Despite the “reset,” this trend will persist, and for shippers, the challenge of maintaining shipment integrity- maximizing on-time, intact and in-full shipments- remains. Therefore, shippers will need to look at their networks holistically and evaluate whether their manufacturing and warehousing centers are located in the right places vis a vis their customer base, and whether their transportation network connects the dots in the most efficient, cost-effective, and customer-centric way possible.
A supply chain re-set starts with understanding what is new or different about your supply chain. Have your customer’s expectations changed? Do you have reason to believe these new expectations will persist, or do you expect your customers’ needs will revert to a pre-pandemic norm? Do you have new customers that require new lanes and new service levels? Where did disruption impact your operations the most and what is the solution to ease these pain points? Which vendor partners rose to the occasion, and which did not? Answering these questions is critical to clarify the supply chain challenge- or challenges- you need to solve and determine your path forward.
To make this actionable, consider the core components of your supply chain:
· Overarching supply chain strategy. What does your customer require in terms of speed and shipment integrity, and what cost profile are you- or they- willing to bear to support this?
· Network structure. Where is your product produced? Where are your customers? Where and how much inventory do you position to support your strategy?
· Transportation and distribution. How do you connect the nodes of your network? Who are the partners that support this critical activity?
Making changes to your supply chain strategy and network structure can take considerable time to plan and implement.

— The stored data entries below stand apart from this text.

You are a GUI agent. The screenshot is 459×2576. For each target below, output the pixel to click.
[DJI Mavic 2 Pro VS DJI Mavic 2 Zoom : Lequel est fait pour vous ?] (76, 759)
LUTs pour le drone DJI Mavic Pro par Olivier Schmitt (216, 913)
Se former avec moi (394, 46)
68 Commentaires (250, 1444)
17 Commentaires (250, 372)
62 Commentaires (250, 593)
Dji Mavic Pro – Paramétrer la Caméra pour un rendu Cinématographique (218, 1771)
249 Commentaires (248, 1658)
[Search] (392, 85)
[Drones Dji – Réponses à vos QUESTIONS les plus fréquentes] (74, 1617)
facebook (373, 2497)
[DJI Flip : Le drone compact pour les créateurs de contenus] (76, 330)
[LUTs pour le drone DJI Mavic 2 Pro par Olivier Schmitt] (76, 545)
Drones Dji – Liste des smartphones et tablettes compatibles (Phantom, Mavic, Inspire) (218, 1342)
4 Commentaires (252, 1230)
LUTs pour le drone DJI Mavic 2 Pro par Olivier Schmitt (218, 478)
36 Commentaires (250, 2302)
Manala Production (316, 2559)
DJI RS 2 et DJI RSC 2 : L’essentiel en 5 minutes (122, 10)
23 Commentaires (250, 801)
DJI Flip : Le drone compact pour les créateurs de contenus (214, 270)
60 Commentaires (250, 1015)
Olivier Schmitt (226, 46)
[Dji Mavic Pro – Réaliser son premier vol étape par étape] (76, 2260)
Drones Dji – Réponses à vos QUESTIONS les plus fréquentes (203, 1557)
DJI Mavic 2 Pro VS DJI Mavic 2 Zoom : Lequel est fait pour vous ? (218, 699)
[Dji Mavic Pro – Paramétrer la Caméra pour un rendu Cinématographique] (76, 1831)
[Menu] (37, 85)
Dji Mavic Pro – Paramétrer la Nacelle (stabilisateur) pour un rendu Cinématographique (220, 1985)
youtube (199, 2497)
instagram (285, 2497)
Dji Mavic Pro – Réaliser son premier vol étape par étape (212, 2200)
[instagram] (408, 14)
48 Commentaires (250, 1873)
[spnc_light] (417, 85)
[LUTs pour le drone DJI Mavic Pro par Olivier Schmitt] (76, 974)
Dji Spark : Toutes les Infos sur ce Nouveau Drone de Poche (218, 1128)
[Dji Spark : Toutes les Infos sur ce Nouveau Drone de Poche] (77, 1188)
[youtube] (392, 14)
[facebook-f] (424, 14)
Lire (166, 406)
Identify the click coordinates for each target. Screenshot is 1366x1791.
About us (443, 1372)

Making impactful changes to your transportation can be more immediate.
Transportation optimization is mostly about finding or building lane density, either on your own or via an aggregator. Understand where you have the density to bring to bear and where you do not. Taking a fresh look at your customer’s needs is critical, but easier said than done. It takes both data and robust analytic capabilities, but you do not have to go it alone.
Sophisticated providers can leverage your data to engineer a solution that balances cost and service level. These insights are not only valuable in the moment but offer the opportunity to share a new supply chain profile with both incumbent and potential new providers. When shippers communicate the supply chain profile in data, it allows them to challenge providers to identify solutions and opportunities that can leverage their shipment volumes through aggregation and/or consolidation, alongside other like-minded shippers, to everyone’s benefit.
This data analysis can pay dividends internally as well. Often, transportation costs and disruptions are a symptom of pressures from other areas of the business that sit upstream. For example, manufacturers that struggle to keep up with demand may resort to an over-reliance on expedite shipping to speed goods to market. However, this service can come at a premium, putting undue pressure on transportation budgets. It is critical for shippers to communicate the tradeoffs between speed and cost throughout their organization to better align with manufacturing and sales. Once shippers improve internal alignment, they will have more clarity on the specific barriers that remain and be in a better position to challenge their providers to develop and deliver solutions.
While the market seems to be normalizing, shippers still deal with dynamic and ongoing macroeconomic and geopolitical challenges that cloud a clear view of the future. Third-party logistics (3PL) providers can serve as a source of leadership by offering advanced analytics capabilities and a point of view informed by transportation operations that span industry verticals, modes and continents. Shippers of all sizes can benefit from the scale of global multimodal 3PL. Not only can large 3PLs leverage shipment density and buying power to the benefit of their shipper clients, but they can also help shippers conduct complex analyses that measure the costs of inventory sitting on a ship on the water or in a warehouse versus the same inventory available on retail shelves.
The result of a robust shipper/3PL partnership extends beyond achieving lower rates and better service by offering enhanced certainty and a greater ability to control outcomes that truly give shippers the opportunity to achieve “sovereignty” over their product. In a complex and evolving marketplace, that level of certainty is the gold standard, and it is only possible when shippers, 3PLs, carriers and other partners can rally around data-driven insights.